The purpose of this study was to identify featured microRNAs and their regulated network between adult and pediatric acute myeloid leukemia (AML) and find potential utility as biomarkers for diagnosis and treatment of pediatric AML.

We downloaded the microRNA expression dataset GSE35320 from Gene Expression Omnibus database and selected expression chips from bone marrow of 71 pediatric AML samples and 6 adulthood AML samples. Differentially expressed microRNAs were identified by Wilcox test. The target genes of these microRNAs were predicted using an integrative method and their functional enrichment analysis was performed using DAVID. Finally, STRING database and Cytoscape software was used to construct and analyze the interaction network.
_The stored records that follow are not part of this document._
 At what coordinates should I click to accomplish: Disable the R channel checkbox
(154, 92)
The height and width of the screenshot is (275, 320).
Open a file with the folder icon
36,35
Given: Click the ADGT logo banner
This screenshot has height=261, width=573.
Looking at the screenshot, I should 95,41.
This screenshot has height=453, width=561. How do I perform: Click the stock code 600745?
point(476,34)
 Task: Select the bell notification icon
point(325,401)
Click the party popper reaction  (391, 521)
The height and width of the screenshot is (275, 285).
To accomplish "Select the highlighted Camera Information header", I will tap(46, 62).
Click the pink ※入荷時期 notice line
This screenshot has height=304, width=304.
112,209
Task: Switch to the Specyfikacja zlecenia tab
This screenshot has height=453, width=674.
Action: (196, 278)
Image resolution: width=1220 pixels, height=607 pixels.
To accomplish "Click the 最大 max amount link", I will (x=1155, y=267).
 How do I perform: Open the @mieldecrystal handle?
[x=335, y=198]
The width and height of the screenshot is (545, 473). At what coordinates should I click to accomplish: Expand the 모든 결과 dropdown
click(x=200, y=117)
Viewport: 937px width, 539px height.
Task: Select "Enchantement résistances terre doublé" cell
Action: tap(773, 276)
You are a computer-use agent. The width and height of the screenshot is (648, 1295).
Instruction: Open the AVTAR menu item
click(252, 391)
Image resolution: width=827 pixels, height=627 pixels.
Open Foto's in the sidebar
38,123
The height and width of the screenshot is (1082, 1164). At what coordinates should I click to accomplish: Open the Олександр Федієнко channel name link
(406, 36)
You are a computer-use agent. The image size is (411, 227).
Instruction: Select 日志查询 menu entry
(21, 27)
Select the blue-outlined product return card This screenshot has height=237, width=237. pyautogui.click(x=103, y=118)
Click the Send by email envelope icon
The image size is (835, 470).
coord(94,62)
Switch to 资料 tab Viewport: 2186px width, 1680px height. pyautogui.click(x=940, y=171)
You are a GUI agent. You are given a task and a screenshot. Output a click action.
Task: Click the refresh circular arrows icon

A total of 7 differentially expressed microRNAs were identified and the remarkably up-regulated and down-regulated microRNAs were miR-16 and miR-142-5p which included 323 and 22 predicted target genes, respectively. The target genes of 7 microRNAs were most associated with regulation of cell cycle, p53 signaling pathway, Wnt signaling pathway and neurotrophin signaling pathway. The interaction network of miR-16 target genes was constructed among 354 high confidence interaction pairs. The core genes of the network, such as TP53, BCL2, VEGFA, had a role in prognosis of children with AML.

The featured microRNAs and their target genes are significant in the occurrence and development of pediatric AML, which is likely to be important for the identification of therapeutic targets and biomarkers for these patients.